Over the years, many ANZAC Day traditions have formed. Since 1927, ANZAC Day has begun with a Dawn Service. Dawn is a symbolic time. The landing at Gallipoli occurred at dawn, and soldiers are customarily woken before dawn and called to ‘stand-to’ (meaning to man their positions).
Dawn Services generally incorporate the following elements: veterans are called to ‘stand-to’, followed by one or two minutes of silence to remember the fallen, then the silence is broken by a single bugle (a brass horn instrument) playing the Last Post. The Last Post was originally played during war to tell soldiers the day was over. When the Last Post is played at memorial services it symbolises that the duty of the dead is over and that they are able to rest in peace. Today, services often include the reading of hymns and poems, a gun salute and Reveille (the bugle call to wake up).
ANZAC Day parades are also held, with ex-servicemen and women marching in uniform. Flowers and wreaths are laid on graves or memorials. A poppy or sprig of rosemary is worn on ANZAC Day. Rosemary is for remembrance and poppies symbolise the bloodshed in war. During World War I, red poppies were the first plants to grow on the devastated French and Belgian battlefields. Soldiers used to say that their red colour came from all the blood spilt on the ground. On ANZAC Day, flags are lowered to half-mast as a sign of honour, respect and mourning.
Some Australians choose to travel to Gallipoli in Turkey for an ANZAC Day service by the beach. Others travel to France for the services at Villers-Bretonneux and Bullecourt.
Harefield Park – England
A man who certainly demonstrated the ANZAC spirit was a wealthy Australian named Charles Billyard-Leake who, in 1914, was living at Harefield Park: a large manor house in Middlesex, England. Charles was too old to join the army in 1914 (when World War I began), but he still wanted to support the war effort of his birth country. He did this by allowing his house and its large, sprawling grounds to be used as a hospital for ANZAC soldiers. Throughout the war, and for six months after it finished, 50,000 ANZACs stayed at Harefield Hospital. The King and Queen of England also paid a visit in 1915.
Today the students from a local primary school, Harefield Junior School, are keeping this time in history alive by studying the stories of Australian soldiers who stayed at Harefield Hospital. The local village holds an ANZAC Day celebration every year, where children parade through the town before laying wreaths or flowers on some of the 111 graves of Australian soldiers and one nurse.
A flag from Harefield School was used to cover the coffins of the soldiers who died at Harefield Hospital. This flag now hangs in Adelaide High School in South Australia, as a sign of their shared history.

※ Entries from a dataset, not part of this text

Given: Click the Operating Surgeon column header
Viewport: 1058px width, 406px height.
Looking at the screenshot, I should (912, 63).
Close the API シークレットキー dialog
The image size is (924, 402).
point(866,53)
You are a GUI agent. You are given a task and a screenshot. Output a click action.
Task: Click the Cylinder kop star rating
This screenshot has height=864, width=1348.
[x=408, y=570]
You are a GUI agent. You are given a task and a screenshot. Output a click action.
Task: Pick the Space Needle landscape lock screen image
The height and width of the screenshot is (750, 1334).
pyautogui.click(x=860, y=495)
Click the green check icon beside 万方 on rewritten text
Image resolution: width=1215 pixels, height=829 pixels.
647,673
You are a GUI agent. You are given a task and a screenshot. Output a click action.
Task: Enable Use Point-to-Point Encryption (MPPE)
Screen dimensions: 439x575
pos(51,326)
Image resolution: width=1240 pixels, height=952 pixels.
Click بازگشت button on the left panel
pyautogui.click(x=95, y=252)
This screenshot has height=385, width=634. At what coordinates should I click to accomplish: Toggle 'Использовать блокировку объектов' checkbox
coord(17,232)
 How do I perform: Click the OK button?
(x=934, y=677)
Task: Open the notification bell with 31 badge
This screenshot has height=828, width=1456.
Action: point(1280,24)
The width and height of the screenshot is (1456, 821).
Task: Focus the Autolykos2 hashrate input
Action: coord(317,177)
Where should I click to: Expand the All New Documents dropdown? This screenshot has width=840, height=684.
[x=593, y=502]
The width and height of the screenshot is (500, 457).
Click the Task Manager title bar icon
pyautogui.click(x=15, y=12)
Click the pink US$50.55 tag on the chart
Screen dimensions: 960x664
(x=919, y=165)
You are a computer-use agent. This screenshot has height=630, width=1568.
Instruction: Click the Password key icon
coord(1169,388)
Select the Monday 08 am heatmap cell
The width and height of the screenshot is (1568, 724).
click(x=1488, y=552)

During World War I, the Adelaide High School community sent parcels of food and money donations to every student and teacher at Harefield School. The two communities still keep in contact today.
It’s not all about history
ANZAC Day is not all about history. Even though Australia is not at war, many Australians are currently serving in wars and peacekeeping operations overseas. ANZAC Day is a particularly important date to Australians with friends or family members in the Australian Defence Force (ADF). On ANZAC Day, many families think of their mothers, fathers, sons, daughters, brothers or sisters who are in war zones or on peacekeeping missions overseas.
There are currently thousands of ADF personnel based around the world. In many locations, Australians are working with other nations such as New Zealand, France, Canada and the USA to maintain peace and stability. Peacekeeping is a major role of the ADF.
Some of the tasks performed by ADF personnel can be as simple as providing dental and medical care to locals, or veterinary assistance to livestock on farms. These acts, although seemingly simple, can change people’s lives.
ANZAC Centenary fast facts
It is 100 years since Australia became involved in the First World War. The ANZAC Centenary will be commemorated from 2014 to 2018.
The mothers, sisters and wives left behind during World War I sent ANZAC biscuits made of oats, sugar, flour, coconut, butter and golden syrup to their sons, brothers and husbands at Gallipoli. ANZAC biscuits were hard and long-lasting, designed to survive the long journey to the troops. They were eaten instead of bread (which went stale quickly). Some men crushed them, mixed them with water and ate them like porridge.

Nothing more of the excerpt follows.